COSA FARE –
Prendi le righe a partire da quella che contiene "Click the Advanced" fino a quella che contiene "Action: [x=628, y=380]" e riscrivile cambiando "How do I perform" in "How can I", senza toccare nient'altro.

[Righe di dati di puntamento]
┏━━

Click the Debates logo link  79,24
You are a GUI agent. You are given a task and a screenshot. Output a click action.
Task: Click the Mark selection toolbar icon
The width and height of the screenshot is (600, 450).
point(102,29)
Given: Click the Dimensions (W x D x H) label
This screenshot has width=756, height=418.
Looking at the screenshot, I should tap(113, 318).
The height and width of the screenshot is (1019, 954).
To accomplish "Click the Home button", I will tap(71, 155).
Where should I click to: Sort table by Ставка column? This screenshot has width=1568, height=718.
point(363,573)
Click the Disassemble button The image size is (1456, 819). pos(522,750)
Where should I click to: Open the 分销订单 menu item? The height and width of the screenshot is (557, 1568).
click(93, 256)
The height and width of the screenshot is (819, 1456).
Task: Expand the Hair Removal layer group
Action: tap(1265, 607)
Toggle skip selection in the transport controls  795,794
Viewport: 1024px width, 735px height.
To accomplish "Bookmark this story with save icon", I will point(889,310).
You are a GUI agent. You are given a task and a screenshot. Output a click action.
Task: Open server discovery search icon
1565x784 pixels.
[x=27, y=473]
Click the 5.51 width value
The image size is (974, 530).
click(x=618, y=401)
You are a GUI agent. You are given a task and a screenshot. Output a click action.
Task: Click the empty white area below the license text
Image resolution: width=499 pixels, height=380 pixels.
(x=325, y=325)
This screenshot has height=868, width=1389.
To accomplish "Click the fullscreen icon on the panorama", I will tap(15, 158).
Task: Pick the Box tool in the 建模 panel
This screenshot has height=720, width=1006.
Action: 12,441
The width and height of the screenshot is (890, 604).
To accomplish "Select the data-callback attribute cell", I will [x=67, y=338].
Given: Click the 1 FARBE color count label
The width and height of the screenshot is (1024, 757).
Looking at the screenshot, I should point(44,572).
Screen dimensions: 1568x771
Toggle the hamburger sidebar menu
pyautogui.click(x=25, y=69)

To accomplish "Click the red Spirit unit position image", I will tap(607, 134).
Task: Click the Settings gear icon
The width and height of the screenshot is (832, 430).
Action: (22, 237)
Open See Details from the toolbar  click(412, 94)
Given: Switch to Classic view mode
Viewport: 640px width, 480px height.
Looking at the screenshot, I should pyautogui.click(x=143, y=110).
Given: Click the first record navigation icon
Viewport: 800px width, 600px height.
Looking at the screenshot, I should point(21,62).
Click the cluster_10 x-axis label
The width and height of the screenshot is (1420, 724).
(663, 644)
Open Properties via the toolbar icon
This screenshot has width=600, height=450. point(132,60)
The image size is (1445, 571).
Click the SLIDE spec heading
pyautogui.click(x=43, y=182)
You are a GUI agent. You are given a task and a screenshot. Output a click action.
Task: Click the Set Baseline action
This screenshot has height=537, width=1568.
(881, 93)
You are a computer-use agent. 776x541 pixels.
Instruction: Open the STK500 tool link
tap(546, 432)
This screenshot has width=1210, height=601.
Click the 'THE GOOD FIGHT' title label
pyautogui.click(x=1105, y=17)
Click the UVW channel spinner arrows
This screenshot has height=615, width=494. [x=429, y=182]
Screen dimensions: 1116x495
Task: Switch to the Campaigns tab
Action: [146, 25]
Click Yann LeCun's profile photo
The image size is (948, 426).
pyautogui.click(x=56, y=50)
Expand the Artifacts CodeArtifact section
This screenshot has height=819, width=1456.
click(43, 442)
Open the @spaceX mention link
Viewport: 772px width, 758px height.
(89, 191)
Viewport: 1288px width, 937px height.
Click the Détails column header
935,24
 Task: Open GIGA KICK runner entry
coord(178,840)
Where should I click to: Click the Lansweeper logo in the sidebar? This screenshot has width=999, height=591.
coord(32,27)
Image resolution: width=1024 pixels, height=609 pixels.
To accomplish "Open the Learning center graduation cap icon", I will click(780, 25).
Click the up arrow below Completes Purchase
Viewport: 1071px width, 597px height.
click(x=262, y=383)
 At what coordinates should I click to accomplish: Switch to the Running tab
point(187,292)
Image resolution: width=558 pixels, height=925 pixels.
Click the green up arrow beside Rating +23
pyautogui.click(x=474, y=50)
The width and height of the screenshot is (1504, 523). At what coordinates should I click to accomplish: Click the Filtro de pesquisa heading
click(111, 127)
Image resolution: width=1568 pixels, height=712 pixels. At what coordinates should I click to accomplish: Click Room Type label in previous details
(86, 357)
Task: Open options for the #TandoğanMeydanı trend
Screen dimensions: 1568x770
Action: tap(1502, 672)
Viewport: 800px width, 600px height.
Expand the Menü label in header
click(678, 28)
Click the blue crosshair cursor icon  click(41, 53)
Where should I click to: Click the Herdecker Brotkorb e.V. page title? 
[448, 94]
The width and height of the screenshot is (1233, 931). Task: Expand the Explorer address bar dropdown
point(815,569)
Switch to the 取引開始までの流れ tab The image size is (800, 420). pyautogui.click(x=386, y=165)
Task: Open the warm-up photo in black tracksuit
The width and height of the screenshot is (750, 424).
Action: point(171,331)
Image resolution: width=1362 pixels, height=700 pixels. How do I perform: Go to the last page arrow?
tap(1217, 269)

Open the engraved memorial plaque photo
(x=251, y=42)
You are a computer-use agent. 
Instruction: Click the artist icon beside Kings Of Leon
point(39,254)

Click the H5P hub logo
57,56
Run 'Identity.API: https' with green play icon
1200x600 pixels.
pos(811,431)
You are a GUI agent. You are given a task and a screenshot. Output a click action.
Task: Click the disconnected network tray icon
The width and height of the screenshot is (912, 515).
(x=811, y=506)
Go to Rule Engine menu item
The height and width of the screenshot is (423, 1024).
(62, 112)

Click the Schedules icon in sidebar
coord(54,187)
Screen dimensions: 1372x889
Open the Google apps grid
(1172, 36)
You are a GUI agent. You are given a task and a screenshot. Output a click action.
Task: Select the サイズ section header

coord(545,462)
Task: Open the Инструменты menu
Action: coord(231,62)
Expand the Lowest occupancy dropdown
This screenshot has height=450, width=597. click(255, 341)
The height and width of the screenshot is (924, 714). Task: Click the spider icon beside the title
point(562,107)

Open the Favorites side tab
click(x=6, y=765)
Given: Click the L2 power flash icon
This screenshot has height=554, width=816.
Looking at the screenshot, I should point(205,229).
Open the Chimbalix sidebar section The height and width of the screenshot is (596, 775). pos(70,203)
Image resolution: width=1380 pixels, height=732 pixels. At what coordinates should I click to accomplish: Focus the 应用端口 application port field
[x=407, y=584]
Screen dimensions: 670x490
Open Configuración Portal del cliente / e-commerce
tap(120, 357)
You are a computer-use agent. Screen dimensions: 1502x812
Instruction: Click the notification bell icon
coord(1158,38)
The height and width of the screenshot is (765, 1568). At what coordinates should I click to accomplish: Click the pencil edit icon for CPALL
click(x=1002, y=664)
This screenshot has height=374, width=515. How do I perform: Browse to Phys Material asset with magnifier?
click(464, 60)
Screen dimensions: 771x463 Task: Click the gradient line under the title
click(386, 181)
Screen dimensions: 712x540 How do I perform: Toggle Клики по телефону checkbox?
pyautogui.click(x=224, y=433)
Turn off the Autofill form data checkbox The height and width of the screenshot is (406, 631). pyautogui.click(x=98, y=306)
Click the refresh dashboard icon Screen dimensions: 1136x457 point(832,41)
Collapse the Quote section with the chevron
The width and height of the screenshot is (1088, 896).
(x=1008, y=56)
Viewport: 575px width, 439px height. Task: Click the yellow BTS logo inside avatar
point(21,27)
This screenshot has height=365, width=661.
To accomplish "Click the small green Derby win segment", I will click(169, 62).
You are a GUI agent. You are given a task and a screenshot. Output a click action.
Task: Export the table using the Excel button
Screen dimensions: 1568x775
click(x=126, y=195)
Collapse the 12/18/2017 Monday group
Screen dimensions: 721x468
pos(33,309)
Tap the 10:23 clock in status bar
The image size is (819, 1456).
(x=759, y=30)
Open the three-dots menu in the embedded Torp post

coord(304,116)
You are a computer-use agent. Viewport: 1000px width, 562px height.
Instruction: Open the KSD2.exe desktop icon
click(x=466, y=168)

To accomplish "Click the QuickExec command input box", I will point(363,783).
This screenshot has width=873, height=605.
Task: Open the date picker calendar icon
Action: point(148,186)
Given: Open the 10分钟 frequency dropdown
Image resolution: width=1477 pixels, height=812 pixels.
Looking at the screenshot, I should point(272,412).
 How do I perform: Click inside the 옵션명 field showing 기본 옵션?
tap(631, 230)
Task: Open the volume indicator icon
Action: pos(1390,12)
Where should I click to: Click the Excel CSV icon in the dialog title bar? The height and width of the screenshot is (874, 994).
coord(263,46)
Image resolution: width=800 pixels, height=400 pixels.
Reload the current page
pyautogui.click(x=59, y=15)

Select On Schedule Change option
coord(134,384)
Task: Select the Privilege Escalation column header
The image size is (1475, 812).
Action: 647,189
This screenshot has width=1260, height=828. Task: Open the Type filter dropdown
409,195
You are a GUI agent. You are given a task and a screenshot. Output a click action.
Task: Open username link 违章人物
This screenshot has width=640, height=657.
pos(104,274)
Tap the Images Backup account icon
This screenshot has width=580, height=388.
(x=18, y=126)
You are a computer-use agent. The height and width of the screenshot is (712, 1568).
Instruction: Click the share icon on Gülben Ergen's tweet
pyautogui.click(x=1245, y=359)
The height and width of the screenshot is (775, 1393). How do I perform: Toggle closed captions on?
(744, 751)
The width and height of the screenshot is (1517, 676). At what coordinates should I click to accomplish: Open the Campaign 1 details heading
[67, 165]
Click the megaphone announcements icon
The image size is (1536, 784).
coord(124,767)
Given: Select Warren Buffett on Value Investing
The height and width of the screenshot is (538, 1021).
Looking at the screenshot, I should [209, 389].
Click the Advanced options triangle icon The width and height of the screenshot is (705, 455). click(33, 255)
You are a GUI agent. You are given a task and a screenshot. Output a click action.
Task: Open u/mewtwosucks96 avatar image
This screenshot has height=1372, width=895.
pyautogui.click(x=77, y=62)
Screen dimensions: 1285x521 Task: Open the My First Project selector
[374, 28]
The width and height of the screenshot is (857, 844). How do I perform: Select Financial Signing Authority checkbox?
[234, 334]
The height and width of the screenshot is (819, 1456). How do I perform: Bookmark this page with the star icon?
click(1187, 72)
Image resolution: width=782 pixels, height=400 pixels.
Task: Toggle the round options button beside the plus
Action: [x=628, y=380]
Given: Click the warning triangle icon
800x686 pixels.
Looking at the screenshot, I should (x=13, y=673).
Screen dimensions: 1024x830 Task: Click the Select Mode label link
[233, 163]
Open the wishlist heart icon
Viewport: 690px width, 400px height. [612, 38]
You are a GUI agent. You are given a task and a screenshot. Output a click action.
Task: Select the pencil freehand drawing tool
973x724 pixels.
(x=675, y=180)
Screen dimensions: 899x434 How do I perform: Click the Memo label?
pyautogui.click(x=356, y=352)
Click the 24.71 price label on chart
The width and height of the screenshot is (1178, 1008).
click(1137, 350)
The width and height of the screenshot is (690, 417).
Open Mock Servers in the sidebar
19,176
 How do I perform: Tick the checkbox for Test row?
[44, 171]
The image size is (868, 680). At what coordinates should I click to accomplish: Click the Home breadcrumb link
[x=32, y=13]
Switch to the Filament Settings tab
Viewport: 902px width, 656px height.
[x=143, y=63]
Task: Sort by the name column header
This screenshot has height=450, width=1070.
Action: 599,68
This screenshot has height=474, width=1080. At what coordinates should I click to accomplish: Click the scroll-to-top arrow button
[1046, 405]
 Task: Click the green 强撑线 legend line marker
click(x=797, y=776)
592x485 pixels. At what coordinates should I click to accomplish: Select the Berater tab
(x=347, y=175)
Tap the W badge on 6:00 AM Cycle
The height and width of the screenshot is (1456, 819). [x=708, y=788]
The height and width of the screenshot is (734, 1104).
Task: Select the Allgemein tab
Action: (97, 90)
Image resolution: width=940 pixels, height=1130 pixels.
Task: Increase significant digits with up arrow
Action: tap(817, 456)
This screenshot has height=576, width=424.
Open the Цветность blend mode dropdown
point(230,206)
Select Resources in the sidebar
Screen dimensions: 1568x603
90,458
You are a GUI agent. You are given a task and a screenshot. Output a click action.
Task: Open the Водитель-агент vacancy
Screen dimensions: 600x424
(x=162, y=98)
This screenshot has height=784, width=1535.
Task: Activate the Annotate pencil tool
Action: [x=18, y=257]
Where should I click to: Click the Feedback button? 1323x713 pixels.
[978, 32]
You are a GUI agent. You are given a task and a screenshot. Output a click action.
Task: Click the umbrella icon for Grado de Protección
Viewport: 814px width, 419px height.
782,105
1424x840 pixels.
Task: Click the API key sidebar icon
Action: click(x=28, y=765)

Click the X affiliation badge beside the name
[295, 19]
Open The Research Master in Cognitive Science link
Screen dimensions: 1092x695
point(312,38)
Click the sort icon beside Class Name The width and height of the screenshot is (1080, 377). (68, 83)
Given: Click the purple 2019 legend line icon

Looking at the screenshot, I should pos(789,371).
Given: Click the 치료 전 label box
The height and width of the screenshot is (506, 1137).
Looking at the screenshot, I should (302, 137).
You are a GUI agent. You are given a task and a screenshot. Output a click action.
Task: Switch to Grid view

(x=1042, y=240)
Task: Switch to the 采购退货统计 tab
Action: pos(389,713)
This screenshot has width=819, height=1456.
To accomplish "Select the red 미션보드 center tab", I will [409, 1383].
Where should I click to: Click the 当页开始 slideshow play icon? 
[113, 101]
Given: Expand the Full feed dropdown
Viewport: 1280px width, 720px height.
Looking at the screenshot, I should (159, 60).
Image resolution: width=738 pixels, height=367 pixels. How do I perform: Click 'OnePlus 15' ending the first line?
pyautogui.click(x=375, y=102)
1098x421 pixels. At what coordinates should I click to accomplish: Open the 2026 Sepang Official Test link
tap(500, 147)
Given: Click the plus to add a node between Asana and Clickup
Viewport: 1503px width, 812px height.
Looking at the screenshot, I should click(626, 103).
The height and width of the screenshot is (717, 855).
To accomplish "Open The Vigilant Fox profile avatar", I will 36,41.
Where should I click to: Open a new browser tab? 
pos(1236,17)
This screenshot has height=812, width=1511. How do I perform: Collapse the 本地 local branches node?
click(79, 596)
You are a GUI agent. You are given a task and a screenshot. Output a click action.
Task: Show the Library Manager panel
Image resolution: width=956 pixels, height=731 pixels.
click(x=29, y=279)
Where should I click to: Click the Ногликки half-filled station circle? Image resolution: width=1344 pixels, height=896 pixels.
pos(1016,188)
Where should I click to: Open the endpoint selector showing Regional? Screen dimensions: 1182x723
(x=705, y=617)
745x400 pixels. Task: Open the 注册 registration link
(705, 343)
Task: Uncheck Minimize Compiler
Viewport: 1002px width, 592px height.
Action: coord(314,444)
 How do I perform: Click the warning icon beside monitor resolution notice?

┗━━

SOLUZIONE –
Click the Advanced options triangle icon The width and height of the screenshot is (705, 455). click(33, 255)
You are a GUI agent. You are given a task and a screenshot. Output a click action.
Task: Open u/mewtwosucks96 avatar image
This screenshot has height=1372, width=895.
pyautogui.click(x=77, y=62)
Screen dimensions: 1285x521 Task: Open the My First Project selector
[374, 28]
The width and height of the screenshot is (857, 844). How can I: Select Financial Signing Authority checkbox?
[234, 334]
The height and width of the screenshot is (819, 1456). How can I: Bookmark this page with the star icon?
click(1187, 72)
Image resolution: width=782 pixels, height=400 pixels.
Task: Toggle the round options button beside the plus
Action: [x=628, y=380]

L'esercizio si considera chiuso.